Researchers have long sought a better understanding of how the microbiome is formed and behaves in the human gut.
Scientists from the University of Wisconsin-Madison have developed a platform to predict how microbial gut communities work that could lead to a better understanding of how to manipulate the properties of the gut ecosystem.
The human gut contains numerous microbes, with each one interacting with one another in a network of both positive and negative exchanges. Some interactions produce substances that are food for other microbes, while others produce toxins that kill neighboring microbes.
However, by better predicting microbe behavior, scientists could design a probiotic that persists in the gut or tailor a diet to positively influence human health.
“We know very little about the ecological interactions of the gut microbiome,” Ophelia Venturelli, a biochemistry professor at the University of Wisconsin-Madison, said in a statement. “Many studies have focused on cataloging all of the microbes present, which is very useful, but we wanted to try to understand the rules governing their assembly into communities, how stability is achieved, and how they respond to perturbations as well.”
In the study, the researchers selected 12 bacterial types present in the gut that represent the diversity of the gut microbiome.
The majority of the microbe chosen have been previously shown to significantly impact human health with associations to various diseases including diabetes, irritable bowel syndrome, Crohn’s disease and colon cancer.
Researchers collected data on pairwise interactions, meaning that each bacterial species was paired with one other bacterial species.
The team then fed a dynamic model data about the pairwise interactions, as well as data on each individual species, to decipher how all of the bacteria would likely interact when combined. They found the pairwise data alone was enough to predict how the larger community assembles.
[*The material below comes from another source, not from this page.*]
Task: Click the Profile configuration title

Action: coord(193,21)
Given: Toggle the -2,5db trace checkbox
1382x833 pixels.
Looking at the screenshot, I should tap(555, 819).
Furthermore, the team also looked at what species seemed to be the most important in the community by measuring substances microbes produce called metabolites, and found that the metabolite data was unable to predict the role of important species in the community.
After testing the model’s predictive power by trying to estimate the characteristics of different combinations of the 12 chosen bacteria, the researchers found that the model did well at predicting dynamic behaviors.
“We found there’s a balance between positive and negative interactions and the negative interactions kind of provide a stabilizing force for the community,” Venturelli said. “We are beginning to understand the design principles of stability of the gut microbes and what allows a community to recover from perturbations.”
The researchers believe that they could better predict the interactions between microbes using computational tools, rather than performing laborious and time-consuming laboratory experiments. They also said they could begin to answer questions about how pathogens cause damage when they invade communities and then develop ways to prevent it.
“Without a model, we are basically just blindly testing things without really knowing what we are doing and what the consequences are when we are, for example, trying to design an intervention,” Venturelli said. “Having a model is a first step toward being able to manipulate the gut ecosystem in a way that can benefit human health.”
The study was published in Molecular Systems Biology.